Around the world, nations are grappling with the challenge of planning for the cities of the future. The forces of the global economy are driving rapid urban growth and requiring governments to rethink their approach to the planning and development of cities.
Last year, with very little comment, the world passed a remarkably significant milestone. For the first time in history, (most) humans live in cities and towns, rather than rural areas. In other words, we have tipped the scales and become an urban planet. Or, as UN Secretary-General Ban Ki-moon says, we have entered the urban century.
Cities today are essential to the prosperity of our national economy. They produce a large share of the goods, services, ideas and people that shape our world. In many ways the competition for investment, skilled workers, international events and business now occurs between cities rather than countries. Because cities are now so vital to economic success and citizens' wellbeing, national governments are playing a much greater role in planning and delivering growth.

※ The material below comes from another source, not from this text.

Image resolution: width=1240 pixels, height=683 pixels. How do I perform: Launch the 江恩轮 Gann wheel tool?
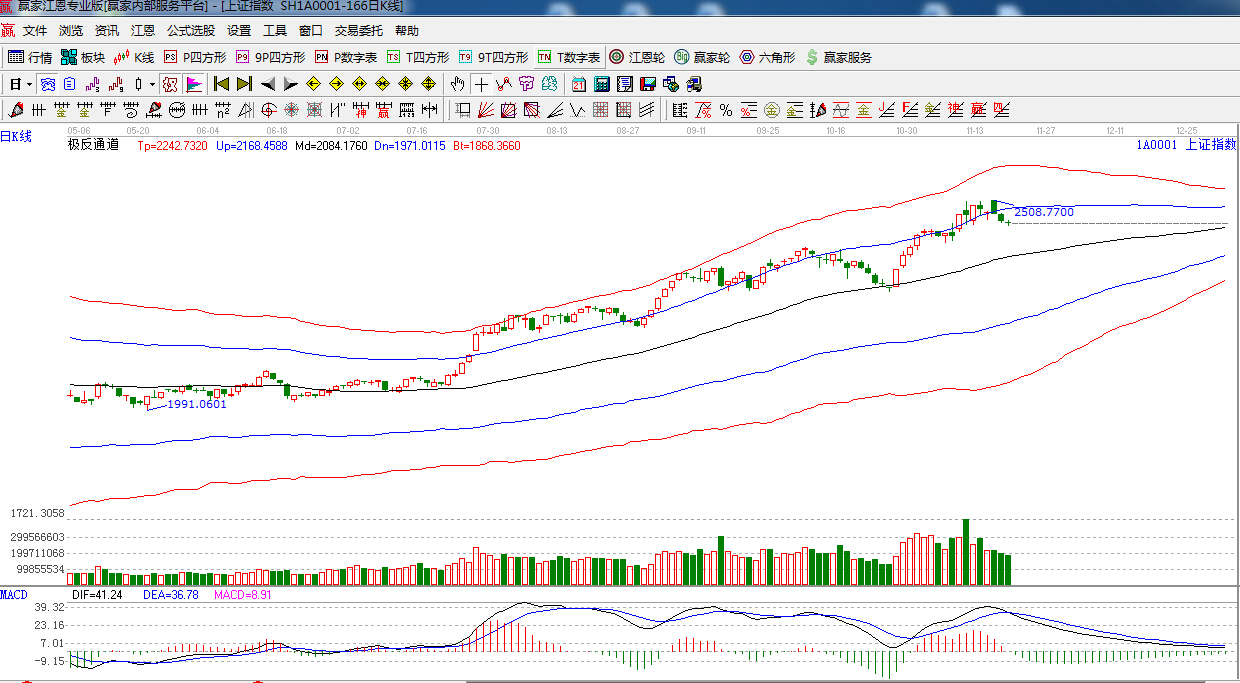(x=637, y=57)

As the (Organisation for Economic Co-operation and Development's) 2006 report on Competitive Cities in the Global Economy argues, national economic strategy can no longer ignore the characteristics of cities that shape economic performance, social cohesion and environmental conditions.
"National urban policies in the past have been reactive and remedial, not proactive and dynamic. Urban issues (must) be given greater visibility and higher priority in national policy."
Australia, famously, is one of the most urbanised nations on earth. The nation that once rode on the sheep's back now rides the M2, M4 and M5 into Sydney and the Epping, Lilydale and Werribee lines into Melbourne.
In 2006 our capital cities produced at least 65 per cent of national (gross domestic product). And more than two-thirds of new jobs are created in capital cities. Capital cities are the hubs of our innovation economy, gateways to the global economy and the centres of our road, rail and broadband networks. Nearly two-thirds of the value of international sea freight is handled through a major city port. And more than 80 per cent of international passenger movements take place through Sydney, Melbourne or Brisbane airports.
Cities connect our farms, mines and rural areas to world markets. They often hold the corporate headquarters of regionally based companies.
One of the mistakes in debates about infrastructure and planning is thinking that cities and regional areas are in competition and governments must favour cities or the regions. Having spent most of my early years growing up in country Australia, and most of the past three decades in different cities, I'm convinced this is a myth.
The prosperity of urban, suburban and regional Australia are strongly interlinked. Our cities and regions depend on each other, so that planning for the separate needs of regional Australia and metropolitan Australia is in the interests of the whole nation.
City transport bottlenecks can undermine the competitiveness of regional exports. Poor regional water infrastructure can raise prices for the fresh food consumed in our cities. That is why tackling the future challenges of our major cities is so important to our nation's long-term prosperity.
To quote Sir Rod Eddington, (chairman) of Britain's 2006 Eddington Transport Study and now (chairman) of Infrastructure Australia: "Good transport systems support the productivity of urban areas, supporting deep and productive labour markets ... Transport corridors are the arteries of domestic and international trade."